▸ **Task**: Extract every line below, verbatim.

▸ **Dataset records**:
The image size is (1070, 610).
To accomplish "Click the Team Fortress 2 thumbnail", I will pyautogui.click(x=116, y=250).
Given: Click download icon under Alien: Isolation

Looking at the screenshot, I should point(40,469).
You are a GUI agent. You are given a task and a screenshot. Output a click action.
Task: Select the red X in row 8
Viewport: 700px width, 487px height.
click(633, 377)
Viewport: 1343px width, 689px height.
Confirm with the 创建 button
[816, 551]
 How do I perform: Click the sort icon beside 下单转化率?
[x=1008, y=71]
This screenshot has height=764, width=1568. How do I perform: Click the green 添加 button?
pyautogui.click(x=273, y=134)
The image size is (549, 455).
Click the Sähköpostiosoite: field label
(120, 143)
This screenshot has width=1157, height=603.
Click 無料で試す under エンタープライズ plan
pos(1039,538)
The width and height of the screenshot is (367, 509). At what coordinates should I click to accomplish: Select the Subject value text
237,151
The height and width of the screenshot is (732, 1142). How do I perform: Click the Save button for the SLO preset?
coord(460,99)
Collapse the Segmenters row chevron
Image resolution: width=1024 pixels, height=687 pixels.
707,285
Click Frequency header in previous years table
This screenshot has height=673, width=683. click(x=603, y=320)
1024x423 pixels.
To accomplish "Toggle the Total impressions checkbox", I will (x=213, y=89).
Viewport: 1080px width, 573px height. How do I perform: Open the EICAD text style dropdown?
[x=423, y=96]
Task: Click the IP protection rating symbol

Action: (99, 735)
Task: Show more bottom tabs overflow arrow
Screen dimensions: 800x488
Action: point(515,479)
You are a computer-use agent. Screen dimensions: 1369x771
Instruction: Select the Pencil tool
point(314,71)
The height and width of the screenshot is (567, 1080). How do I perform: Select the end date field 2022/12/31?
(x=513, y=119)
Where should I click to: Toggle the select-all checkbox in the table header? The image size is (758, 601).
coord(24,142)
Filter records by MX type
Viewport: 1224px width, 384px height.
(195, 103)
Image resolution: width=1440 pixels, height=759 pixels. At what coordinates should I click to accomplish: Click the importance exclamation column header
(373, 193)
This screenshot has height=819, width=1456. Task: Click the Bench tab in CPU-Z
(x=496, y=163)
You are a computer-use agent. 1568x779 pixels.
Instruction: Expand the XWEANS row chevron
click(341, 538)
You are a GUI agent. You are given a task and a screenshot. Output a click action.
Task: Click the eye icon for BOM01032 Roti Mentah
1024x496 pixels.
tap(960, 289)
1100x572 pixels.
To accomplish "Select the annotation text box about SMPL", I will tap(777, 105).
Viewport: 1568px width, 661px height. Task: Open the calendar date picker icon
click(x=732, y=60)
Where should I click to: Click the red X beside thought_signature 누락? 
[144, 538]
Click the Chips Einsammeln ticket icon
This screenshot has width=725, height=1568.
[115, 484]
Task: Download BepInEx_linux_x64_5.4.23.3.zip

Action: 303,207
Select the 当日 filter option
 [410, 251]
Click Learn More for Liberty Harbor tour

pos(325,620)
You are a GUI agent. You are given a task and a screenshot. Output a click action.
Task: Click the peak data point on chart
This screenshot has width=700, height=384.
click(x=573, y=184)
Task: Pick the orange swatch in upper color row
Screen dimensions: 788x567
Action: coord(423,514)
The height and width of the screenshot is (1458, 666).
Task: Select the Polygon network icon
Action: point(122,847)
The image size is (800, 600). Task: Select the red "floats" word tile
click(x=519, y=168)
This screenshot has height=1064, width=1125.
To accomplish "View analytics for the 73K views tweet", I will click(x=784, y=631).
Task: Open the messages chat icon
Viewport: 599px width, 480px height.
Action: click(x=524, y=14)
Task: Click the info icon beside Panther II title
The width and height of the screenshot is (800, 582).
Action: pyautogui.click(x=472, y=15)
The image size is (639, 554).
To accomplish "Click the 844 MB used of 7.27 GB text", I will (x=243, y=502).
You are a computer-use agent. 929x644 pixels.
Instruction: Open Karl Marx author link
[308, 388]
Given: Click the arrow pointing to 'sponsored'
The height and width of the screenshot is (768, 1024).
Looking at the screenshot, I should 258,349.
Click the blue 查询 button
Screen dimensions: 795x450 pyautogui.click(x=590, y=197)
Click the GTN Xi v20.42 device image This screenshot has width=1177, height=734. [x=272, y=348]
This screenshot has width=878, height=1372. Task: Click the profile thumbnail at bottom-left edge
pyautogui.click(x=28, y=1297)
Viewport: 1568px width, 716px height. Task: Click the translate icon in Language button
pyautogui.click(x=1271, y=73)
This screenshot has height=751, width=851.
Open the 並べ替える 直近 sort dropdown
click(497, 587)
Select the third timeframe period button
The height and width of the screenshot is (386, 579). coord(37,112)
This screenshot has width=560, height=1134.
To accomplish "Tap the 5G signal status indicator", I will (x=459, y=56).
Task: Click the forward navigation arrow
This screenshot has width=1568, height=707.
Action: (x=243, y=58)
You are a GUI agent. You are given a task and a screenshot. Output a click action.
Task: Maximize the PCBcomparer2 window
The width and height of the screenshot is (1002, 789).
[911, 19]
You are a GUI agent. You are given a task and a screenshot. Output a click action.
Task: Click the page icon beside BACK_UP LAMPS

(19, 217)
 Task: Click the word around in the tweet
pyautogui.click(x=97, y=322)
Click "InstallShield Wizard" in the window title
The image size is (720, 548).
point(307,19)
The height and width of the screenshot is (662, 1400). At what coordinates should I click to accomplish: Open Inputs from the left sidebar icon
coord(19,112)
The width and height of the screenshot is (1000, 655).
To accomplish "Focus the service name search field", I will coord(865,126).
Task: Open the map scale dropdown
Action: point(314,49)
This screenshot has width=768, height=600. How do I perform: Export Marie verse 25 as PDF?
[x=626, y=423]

▸ **Exercise answer**:
The image size is (1070, 610).
To accomplish "Click the Team Fortress 2 thumbnail", I will pyautogui.click(x=116, y=250).
Given: Click download icon under Alien: Isolation

Looking at the screenshot, I should point(40,469).
You are a GUI agent. You are given a task and a screenshot. Output a click action.
Task: Select the red X in row 8
Viewport: 700px width, 487px height.
click(633, 377)
Viewport: 1343px width, 689px height.
Confirm with the 创建 button
[816, 551]
 How do I perform: Click the sort icon beside 下单转化率?
[x=1008, y=71]
This screenshot has height=764, width=1568. How do I perform: Click the green 添加 button?
pyautogui.click(x=273, y=134)
The image size is (549, 455).
Click the Sähköpostiosoite: field label
(120, 143)
This screenshot has width=1157, height=603.
Click 無料で試す under エンタープライズ plan
pos(1039,538)
The width and height of the screenshot is (367, 509). At what coordinates should I click to accomplish: Select the Subject value text
237,151
The height and width of the screenshot is (732, 1142). How do I perform: Click the Save button for the SLO preset?
coord(460,99)
Collapse the Segmenters row chevron
Image resolution: width=1024 pixels, height=687 pixels.
707,285
Click Frequency header in previous years table
This screenshot has height=673, width=683. click(x=603, y=320)
1024x423 pixels.
To accomplish "Toggle the Total impressions checkbox", I will (x=213, y=89).
Viewport: 1080px width, 573px height. How do I perform: Open the EICAD text style dropdown?
[x=423, y=96]
Task: Click the IP protection rating symbol

Action: (99, 735)
Task: Show more bottom tabs overflow arrow
Screen dimensions: 800x488
Action: point(515,479)
You are a computer-use agent. Screen dimensions: 1369x771
Instruction: Select the Pencil tool
point(314,71)
The height and width of the screenshot is (567, 1080). How do I perform: Select the end date field 2022/12/31?
(x=513, y=119)
Where should I click to: Toggle the select-all checkbox in the table header? The image size is (758, 601).
coord(24,142)
Filter records by MX type
Viewport: 1224px width, 384px height.
(195, 103)
Image resolution: width=1440 pixels, height=759 pixels. At what coordinates should I click to accomplish: Click the importance exclamation column header
(373, 193)
This screenshot has height=819, width=1456. Task: Click the Bench tab in CPU-Z
(x=496, y=163)
You are a computer-use agent. 1568x779 pixels.
Instruction: Expand the XWEANS row chevron
click(341, 538)
You are a GUI agent. You are given a task and a screenshot. Output a click action.
Task: Click the eye icon for BOM01032 Roti Mentah
1024x496 pixels.
tap(960, 289)
1100x572 pixels.
To accomplish "Select the annotation text box about SMPL", I will tap(777, 105).
Viewport: 1568px width, 661px height. Task: Open the calendar date picker icon
click(x=732, y=60)
Where should I click to: Click the red X beside thought_signature 누락? 
[144, 538]
Click the Chips Einsammeln ticket icon
This screenshot has width=725, height=1568.
[115, 484]
Task: Download BepInEx_linux_x64_5.4.23.3.zip

Action: 303,207
Select the 当日 filter option
 [410, 251]
Click Learn More for Liberty Harbor tour

pos(325,620)
You are a GUI agent. You are given a task and a screenshot. Output a click action.
Task: Click the peak data point on chart
This screenshot has width=700, height=384.
click(x=573, y=184)
Task: Pick the orange swatch in upper color row
Screen dimensions: 788x567
Action: coord(423,514)
The height and width of the screenshot is (1458, 666).
Task: Select the Polygon network icon
Action: point(122,847)
The image size is (800, 600). Task: Select the red "floats" word tile
click(x=519, y=168)
This screenshot has height=1064, width=1125.
To accomplish "View analytics for the 73K views tweet", I will click(x=784, y=631).
Task: Open the messages chat icon
Viewport: 599px width, 480px height.
Action: click(x=524, y=14)
Task: Click the info icon beside Panther II title
The width and height of the screenshot is (800, 582).
Action: pyautogui.click(x=472, y=15)
The image size is (639, 554).
To accomplish "Click the 844 MB used of 7.27 GB text", I will (x=243, y=502).
You are a computer-use agent. 929x644 pixels.
Instruction: Open Karl Marx author link
[308, 388]
Given: Click the arrow pointing to 'sponsored'
The height and width of the screenshot is (768, 1024).
Looking at the screenshot, I should 258,349.
Click the blue 查询 button
Screen dimensions: 795x450 pyautogui.click(x=590, y=197)
Click the GTN Xi v20.42 device image This screenshot has width=1177, height=734. [x=272, y=348]
This screenshot has width=878, height=1372. Task: Click the profile thumbnail at bottom-left edge
pyautogui.click(x=28, y=1297)
Viewport: 1568px width, 716px height. Task: Click the translate icon in Language button
pyautogui.click(x=1271, y=73)
This screenshot has height=751, width=851.
Open the 並べ替える 直近 sort dropdown
click(497, 587)
Select the third timeframe period button
The height and width of the screenshot is (386, 579). coord(37,112)
This screenshot has width=560, height=1134.
To accomplish "Tap the 5G signal status indicator", I will (x=459, y=56).
Task: Click the forward navigation arrow
This screenshot has width=1568, height=707.
Action: (x=243, y=58)
You are a GUI agent. You are given a task and a screenshot. Output a click action.
Task: Maximize the PCBcomparer2 window
The width and height of the screenshot is (1002, 789).
[911, 19]
You are a GUI agent. You are given a task and a screenshot. Output a click action.
Task: Click the page icon beside BACK_UP LAMPS

(19, 217)
 Task: Click the word around in the tweet
pyautogui.click(x=97, y=322)
Click "InstallShield Wizard" in the window title
The image size is (720, 548).
point(307,19)
The height and width of the screenshot is (662, 1400). At what coordinates should I click to accomplish: Open Inputs from the left sidebar icon
coord(19,112)
The width and height of the screenshot is (1000, 655).
To accomplish "Focus the service name search field", I will coord(865,126).
Task: Open the map scale dropdown
Action: point(314,49)
This screenshot has width=768, height=600. How do I perform: Export Marie verse 25 as PDF?
[x=626, y=423]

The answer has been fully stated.